Fixing Chromatic Aberration in Aperture 3
The Chromatic Aberration tool in Aperture corrects for lenses that do not perfectly focus all the different colors of light. This can lead to the different color channels being slightly misregistered or offset with respect to each other in the final image, and the visual effect is slight green/magenta or yellow/blue fringes near the sides of the image.
The Chromatic Aberration filter compensates for this color misregistration, bringing the color channels back into alignment.
A Nice Fall Day in New York

This picture looks like a nice fall day on the surface, but inside it lurks chromatic Aberration that we want to eliminate, or we risk seeing it when we print our images (or look at it large size, the first issue is clearly visible on a 30" Cinema Display). Zoom into your image with the Z key and then increase the zoom as needed.
First Chromatic Aberration

The first example of this aberration is on the white truck found where the arrow was pointing above. (Mac Create Premium Members can download the original RAW file for this example.) Notice the red and blue fringing on this white truck? That’s where the glass didn’t focus the different planes of light correctly.
More on the House

We see some other examples of this on the house in the shutters and the doorframe.

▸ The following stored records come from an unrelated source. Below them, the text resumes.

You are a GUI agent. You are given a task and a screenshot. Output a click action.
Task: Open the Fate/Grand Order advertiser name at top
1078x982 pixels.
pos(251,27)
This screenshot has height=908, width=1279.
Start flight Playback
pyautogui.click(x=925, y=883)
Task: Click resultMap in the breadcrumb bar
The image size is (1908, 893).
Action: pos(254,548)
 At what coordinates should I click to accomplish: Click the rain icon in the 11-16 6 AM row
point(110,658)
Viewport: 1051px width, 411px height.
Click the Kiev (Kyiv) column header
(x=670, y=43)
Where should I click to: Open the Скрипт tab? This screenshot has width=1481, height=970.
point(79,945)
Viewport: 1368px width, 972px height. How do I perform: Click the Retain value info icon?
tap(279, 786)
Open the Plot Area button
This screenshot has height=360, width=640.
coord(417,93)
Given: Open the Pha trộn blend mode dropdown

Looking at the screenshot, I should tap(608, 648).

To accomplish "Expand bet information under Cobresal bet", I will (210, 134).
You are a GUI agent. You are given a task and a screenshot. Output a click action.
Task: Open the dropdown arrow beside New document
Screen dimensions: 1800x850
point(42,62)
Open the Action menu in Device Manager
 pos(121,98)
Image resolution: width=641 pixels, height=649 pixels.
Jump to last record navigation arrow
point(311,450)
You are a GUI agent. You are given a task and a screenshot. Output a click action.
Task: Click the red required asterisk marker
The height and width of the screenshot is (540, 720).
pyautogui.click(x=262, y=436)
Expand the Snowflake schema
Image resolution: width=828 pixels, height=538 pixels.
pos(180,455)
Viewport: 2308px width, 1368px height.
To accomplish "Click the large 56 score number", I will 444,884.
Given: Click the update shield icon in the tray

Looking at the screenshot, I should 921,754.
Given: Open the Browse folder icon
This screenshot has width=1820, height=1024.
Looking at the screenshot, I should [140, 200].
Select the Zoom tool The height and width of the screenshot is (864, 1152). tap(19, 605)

If we look at the center of the frame, we’ll notice no issues with chromatic aberration. That’s because it’s easier for the lens to focus the planes of light at the center, especially on super-wide lenses like this 16mm.
Select The Tool

From the Adjustments drop down in the Adjustments Inspector select Chromatic Aberration.
Drag Sliders

Fixed, Sort of

Dragging the slider toward the red made one of the sides of the van better, but the other side is worse. The solution here is to brush on our correction.
Select Brush

From the Action Menu (it looks like a gear) select Brush Chromatic Aberration in. Brush over the edge of the van.
Brush the House

Also brush the shutters in the house.
Fix The Other Issues

The other side of the van has a chromatic problem in the opposite direction, so we need to Add New Chromatic Aberration adjustment
Adjust the Sliders

Again, adjust the sliders until the problem you’re trying to fix goes away, but check to see if other problems crop up.
Other Problems Cropped Up

Here we’ve fixed the van, but the house is now going off. So we’ll brush this on as well.
Select Brush

Again select Brush Chromatic Aberration In
Brush Over Van

Brush over the edge of the van to fix that issue.
Corrected

The van has been corrected, now you’ve removed a good amount of the chromatic problems with this image.



2 Comments
Chris (8 comments.)
March 3rd, 2010
Nice explanation of Chromatic aberration and how to eliminate it in Aperture 3. I’m new to Aperture with version 3 and I don’t have much formal photography training so I would have never figured this out by myself.
Zandr Milewski (1 comments.)
March 5th, 2010
It really seems like if you have to brush the correction in and out of the image, you’re not really doing the correction properly. I haven’t played with the tools in Ap3 yet, but certainly using PTLens or LensFixCI, I’ve never wished for a brush.
I wanted to try my hand with the image you used for the demo, but I can’t find the link in the premium section.